• [INSTRUCCIÓN]: Renombra "pencil drawing tool" como "sketch tool" en todo el material y deja lo demás sin cambios.
----- REGISTROS MOSTRADOS -----
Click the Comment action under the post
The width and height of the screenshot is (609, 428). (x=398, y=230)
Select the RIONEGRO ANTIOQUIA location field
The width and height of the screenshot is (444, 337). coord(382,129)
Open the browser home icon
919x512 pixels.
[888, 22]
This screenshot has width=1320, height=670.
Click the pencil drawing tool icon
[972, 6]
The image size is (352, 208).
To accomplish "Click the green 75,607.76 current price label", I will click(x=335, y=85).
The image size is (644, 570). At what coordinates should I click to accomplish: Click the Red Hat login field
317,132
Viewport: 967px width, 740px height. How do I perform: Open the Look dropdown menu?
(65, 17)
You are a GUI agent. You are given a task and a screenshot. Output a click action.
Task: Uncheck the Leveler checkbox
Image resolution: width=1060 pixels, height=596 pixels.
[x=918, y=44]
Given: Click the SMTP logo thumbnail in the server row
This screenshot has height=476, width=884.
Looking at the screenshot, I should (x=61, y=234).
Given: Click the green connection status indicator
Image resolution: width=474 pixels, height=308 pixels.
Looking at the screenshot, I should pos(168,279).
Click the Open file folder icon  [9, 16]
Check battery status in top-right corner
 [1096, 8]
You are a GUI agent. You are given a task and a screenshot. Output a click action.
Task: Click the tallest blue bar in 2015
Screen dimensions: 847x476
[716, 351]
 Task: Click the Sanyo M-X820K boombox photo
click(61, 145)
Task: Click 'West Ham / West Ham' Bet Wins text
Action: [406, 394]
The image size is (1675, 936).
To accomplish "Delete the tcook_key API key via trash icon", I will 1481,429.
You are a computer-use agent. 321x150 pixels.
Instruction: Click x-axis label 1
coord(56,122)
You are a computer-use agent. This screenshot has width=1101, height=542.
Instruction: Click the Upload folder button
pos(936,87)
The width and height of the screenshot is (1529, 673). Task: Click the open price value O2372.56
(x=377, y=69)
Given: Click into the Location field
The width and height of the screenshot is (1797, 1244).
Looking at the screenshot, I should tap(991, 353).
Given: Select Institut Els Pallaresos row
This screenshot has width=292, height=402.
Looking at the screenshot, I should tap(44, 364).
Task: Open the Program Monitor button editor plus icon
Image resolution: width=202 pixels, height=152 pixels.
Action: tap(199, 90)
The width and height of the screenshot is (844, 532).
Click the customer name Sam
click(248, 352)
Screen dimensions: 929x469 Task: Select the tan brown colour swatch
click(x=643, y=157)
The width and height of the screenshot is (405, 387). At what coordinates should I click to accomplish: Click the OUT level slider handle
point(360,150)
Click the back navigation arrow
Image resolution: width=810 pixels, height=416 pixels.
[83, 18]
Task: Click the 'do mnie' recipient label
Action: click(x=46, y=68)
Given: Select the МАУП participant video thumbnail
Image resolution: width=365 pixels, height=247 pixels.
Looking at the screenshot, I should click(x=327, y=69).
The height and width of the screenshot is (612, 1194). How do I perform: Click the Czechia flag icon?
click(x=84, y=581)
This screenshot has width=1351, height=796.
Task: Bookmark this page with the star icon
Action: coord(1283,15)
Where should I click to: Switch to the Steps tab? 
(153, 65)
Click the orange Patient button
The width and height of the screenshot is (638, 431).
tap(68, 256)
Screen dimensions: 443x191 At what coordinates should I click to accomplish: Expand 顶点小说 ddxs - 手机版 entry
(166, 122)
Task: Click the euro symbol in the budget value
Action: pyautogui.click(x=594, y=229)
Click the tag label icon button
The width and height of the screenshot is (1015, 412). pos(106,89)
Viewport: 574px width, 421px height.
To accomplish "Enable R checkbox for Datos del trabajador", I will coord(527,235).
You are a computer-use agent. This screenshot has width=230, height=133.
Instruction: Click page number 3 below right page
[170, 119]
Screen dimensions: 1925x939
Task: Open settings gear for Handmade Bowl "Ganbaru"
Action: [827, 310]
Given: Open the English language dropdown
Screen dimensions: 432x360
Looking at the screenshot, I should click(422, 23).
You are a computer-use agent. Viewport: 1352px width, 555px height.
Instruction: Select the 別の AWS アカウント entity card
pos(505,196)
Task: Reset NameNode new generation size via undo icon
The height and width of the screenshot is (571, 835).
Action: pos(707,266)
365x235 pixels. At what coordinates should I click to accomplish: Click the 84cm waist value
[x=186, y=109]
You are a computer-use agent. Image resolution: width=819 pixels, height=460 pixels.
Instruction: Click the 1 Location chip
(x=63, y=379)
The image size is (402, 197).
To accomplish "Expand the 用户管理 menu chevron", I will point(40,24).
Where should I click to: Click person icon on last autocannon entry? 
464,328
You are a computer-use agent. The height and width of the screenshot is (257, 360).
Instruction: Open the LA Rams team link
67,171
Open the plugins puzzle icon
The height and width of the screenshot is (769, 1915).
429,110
-----
• [RESPUESTA DEL EJERCICIO]:
Click the Comment action under the post
The width and height of the screenshot is (609, 428). (x=398, y=230)
Select the RIONEGRO ANTIOQUIA location field
The width and height of the screenshot is (444, 337). coord(382,129)
Open the browser home icon
919x512 pixels.
[888, 22]
This screenshot has width=1320, height=670.
Click the sketch tool icon
[972, 6]
The image size is (352, 208).
To accomplish "Click the green 75,607.76 current price label", I will click(x=335, y=85).
The image size is (644, 570). At what coordinates should I click to accomplish: Click the Red Hat login field
317,132
Viewport: 967px width, 740px height. How do I perform: Open the Look dropdown menu?
(65, 17)
You are a GUI agent. You are given a task and a screenshot. Output a click action.
Task: Uncheck the Leveler checkbox
Image resolution: width=1060 pixels, height=596 pixels.
[x=918, y=44]
Given: Click the SMTP logo thumbnail in the server row
This screenshot has height=476, width=884.
Looking at the screenshot, I should (x=61, y=234).
Given: Click the green connection status indicator
Image resolution: width=474 pixels, height=308 pixels.
Looking at the screenshot, I should pos(168,279).
Click the Open file folder icon  [9, 16]
Check battery status in top-right corner
 [1096, 8]
You are a GUI agent. You are given a task and a screenshot. Output a click action.
Task: Click the tallest blue bar in 2015
Screen dimensions: 847x476
[716, 351]
 Task: Click the Sanyo M-X820K boombox photo
click(61, 145)
Task: Click 'West Ham / West Ham' Bet Wins text
Action: [406, 394]
The image size is (1675, 936).
To accomplish "Delete the tcook_key API key via trash icon", I will 1481,429.
You are a computer-use agent. 321x150 pixels.
Instruction: Click x-axis label 1
coord(56,122)
You are a computer-use agent. This screenshot has width=1101, height=542.
Instruction: Click the Upload folder button
pos(936,87)
The width and height of the screenshot is (1529, 673). Task: Click the open price value O2372.56
(x=377, y=69)
Given: Click into the Location field
The width and height of the screenshot is (1797, 1244).
Looking at the screenshot, I should tap(991, 353).
Given: Select Institut Els Pallaresos row
This screenshot has width=292, height=402.
Looking at the screenshot, I should tap(44, 364).
Task: Open the Program Monitor button editor plus icon
Image resolution: width=202 pixels, height=152 pixels.
Action: tap(199, 90)
The width and height of the screenshot is (844, 532).
Click the customer name Sam
click(248, 352)
Screen dimensions: 929x469 Task: Select the tan brown colour swatch
click(x=643, y=157)
The width and height of the screenshot is (405, 387). At what coordinates should I click to accomplish: Click the OUT level slider handle
point(360,150)
Click the back navigation arrow
Image resolution: width=810 pixels, height=416 pixels.
[83, 18]
Task: Click the 'do mnie' recipient label
Action: click(x=46, y=68)
Given: Select the МАУП participant video thumbnail
Image resolution: width=365 pixels, height=247 pixels.
Looking at the screenshot, I should click(x=327, y=69).
The height and width of the screenshot is (612, 1194). How do I perform: Click the Czechia flag icon?
click(x=84, y=581)
This screenshot has width=1351, height=796.
Task: Bookmark this page with the star icon
Action: coord(1283,15)
Where should I click to: Switch to the Steps tab? 
(153, 65)
Click the orange Patient button
The width and height of the screenshot is (638, 431).
tap(68, 256)
Screen dimensions: 443x191 At what coordinates should I click to accomplish: Expand 顶点小说 ddxs - 手机版 entry
(166, 122)
Task: Click the euro symbol in the budget value
Action: pyautogui.click(x=594, y=229)
Click the tag label icon button
The width and height of the screenshot is (1015, 412). pos(106,89)
Viewport: 574px width, 421px height.
To accomplish "Enable R checkbox for Datos del trabajador", I will coord(527,235).
You are a computer-use agent. This screenshot has width=230, height=133.
Instruction: Click page number 3 below right page
[170, 119]
Screen dimensions: 1925x939
Task: Open settings gear for Handmade Bowl "Ganbaru"
Action: [827, 310]
Given: Open the English language dropdown
Screen dimensions: 432x360
Looking at the screenshot, I should click(422, 23).
You are a computer-use agent. Viewport: 1352px width, 555px height.
Instruction: Select the 別の AWS アカウント entity card
pos(505,196)
Task: Reset NameNode new generation size via undo icon
The height and width of the screenshot is (571, 835).
Action: pos(707,266)
365x235 pixels. At what coordinates should I click to accomplish: Click the 84cm waist value
[x=186, y=109]
You are a computer-use agent. Image resolution: width=819 pixels, height=460 pixels.
Instruction: Click the 1 Location chip
(x=63, y=379)
The image size is (402, 197).
To accomplish "Expand the 用户管理 menu chevron", I will point(40,24).
Where should I click to: Click person icon on last autocannon entry? 
464,328
You are a computer-use agent. The height and width of the screenshot is (257, 360).
Instruction: Open the LA Rams team link
67,171
Open the plugins puzzle icon
The height and width of the screenshot is (769, 1915).
429,110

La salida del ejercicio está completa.